Albemarle council continues to debate options regarding stormwater
Published 11:24 am Tuesday, January 31, 2023
Following the Albemarle City Council’s decision two weeks ago to vote narrowly against adopting a stormwater plan, members met for a special meeting Monday night to discuss next steps on the issue.
Several council members who opposed adopting a stormwater utility program, which would have included a $5.80 monthly utility fee, still firmly held onto their opposition.
“It’s the timing, it’s just bad timing,” Dexter Townsend said, noting that with prices for everyday items having increased because of inflation, “personally, I cannot afford…throwing anything else on the people right now.”
Chris Bramlett, who noted that he had not heard from any constituents who told him they thought approving a stormwater plan was a good idea, said he did not understand why the Council was still discussing stormwater options after the Jan. 9 vote.
“This is the first time I can ever remember doing something like this on something that got voted down,” he said.
Mayor Ronnie Michael replied that a council member requested a stormwater work session and no other members objected.
Adding to the problem is the city cannot do much to help improve the creeks and streams on its own.
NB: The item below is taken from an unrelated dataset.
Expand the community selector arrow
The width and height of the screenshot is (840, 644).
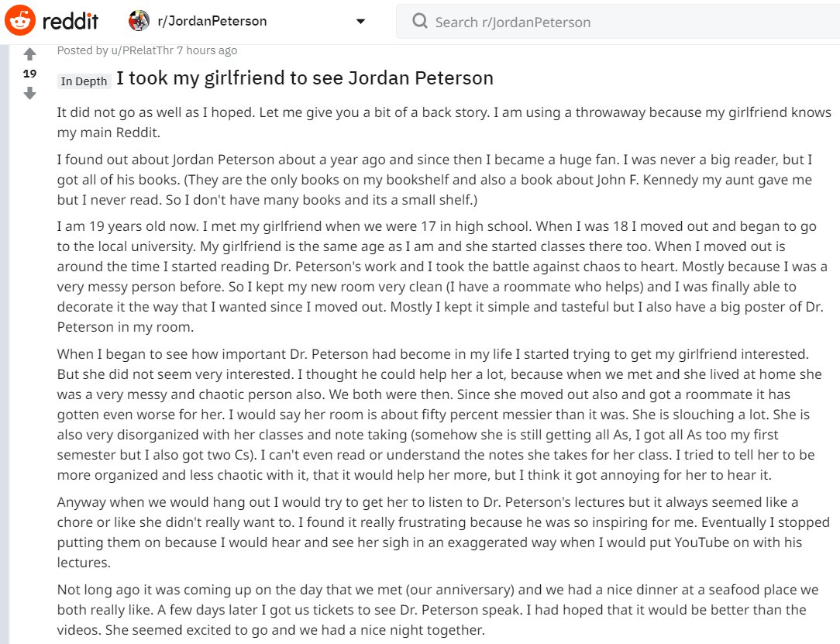pos(360,22)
A few years ago, City Manager Michael Ferris and Public Works Director Ross Holshouser visited the Mooresville Regional Department of Environmental Quality Office to discuss the flooding issue. They were told the city could not change or alter the creeks and streams (including removing silt and sediment) because they are waterways of the state.
Another issue is Albemarle has no mapping records of the stormwater system and a maintenance program has never been established. The infrastructure, including pipes and catch basins, dates back to the beginning of the mill years.
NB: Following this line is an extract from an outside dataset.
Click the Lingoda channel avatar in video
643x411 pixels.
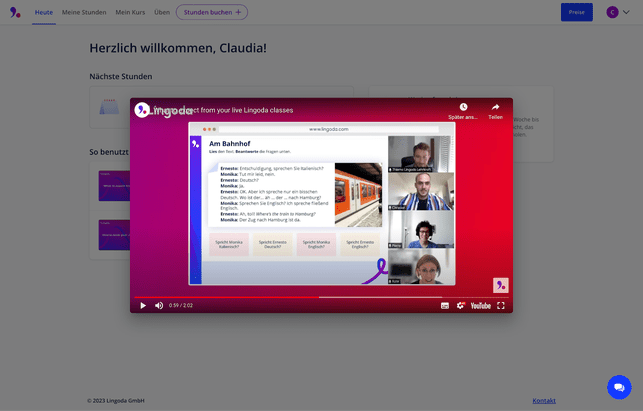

The city had been working with Charlotte-based community infrastructure consulting firm WK Dickson since February 2021 about developing a stormwater management program to address residents’ concerns about flooding. The issue was first brought to the city’s attention during a June 2020 council meeting, following historic floods.
The city has spent about $572,000 as part of its multi-year contract with WK Dickson, which has been halted.
Following an inquiry by Bramlett about how the money has been used, Holshouser, who has been working with WK Dickson officials for over two years, went through each line item in the contract.
About $145,000 went to a pilot watershed study of Melchor Branch, which included mapping out and surveying infrastructure such as catch basins and pipes to assess for any weaknesses. Melchor was chosen because the entire body of water lies within city limits.
Another $142,000 went to implement the monthly utility fee structure, including determining the equivalent residential units (ERUs) for each non-residential property in the city. A consultant spent two weeks with the city’s utility billing representatives in City Hall last year to “get an idea on what it’s going to take to implement all this stormwater data into our billing software,” Holshouser said.
The city also spent about $75,000 on public outreach, where public engagement consultants with WK Dickson spent months talking with residents at events such as Food Truck Fridays and the farmers’ market to hear about their experiences with flooding issues. Surveys were also completed and mailers were sent out, informing people about what a stormwater program would look like.
“There’s been a lot of moving parts so yeah, I can understand why people think we spent $600,000 and we have nothing to show,” Holshouser said. “But we have a lot to show for it.”
While Council remains divided on the issue, the city could be forced to implement a stormwater system as it could soon qualify to be part of the National Pollutant Discharge Elimination System (NPDES) Municipal Separate Storm Sewer System (MS4) program.
It’s a federal mandate, managed by the state’s Department of Environmental Quality, that would require the city to have a stormwater program. It would include pollution prevention measures, treatment or removal techniques, monitoring, use of legal authority and other measures to control the quality of stormwater discharged to the storm drains.
At least 115 municipalities across North Carolina are already MS4 permittees and Albemarle meets most of the criteria, including having over 10,000 people, to become a candidate for designation. If chosen, Albemarle would be given about a year and a half to implement a stormwater management program.
With Albemarle having firmly been on DEQ’s radar for several years as a candidate, “who knows how long it’s going to take, but I do think it will happen eventually,” Planning Director Kevin Robinson told Council.
After about 90 minutes of discussion, Bramlett proposed using financial resources to map Long Creek, which would then uncover problem areas Council could address.
“That may give some of the rest of us a better feel for what is actually involved out there,” he said. “That’s concrete. That’s something we can show the people — that this is the situation and it has to be dealt with.”
Council approved Bramlett’s motion, which was seconded by Benton Dry, to use $250,000 in American Rescue Plan Act (ARPA) money to match the $250,000 the city received last fall from the Golden LEAF Foundation to use for a watershed study of Long Creek.
Funds could also come from an ARPA grant totaling $400,000 that the city applied for last fall to create a stormwater master plan for Little Long Creek. Holshouser told Council the city should find out in February whether it will receive the funds.
Once the Long Creek study is completed, then the Council could have discussions about committing to specific capital projects.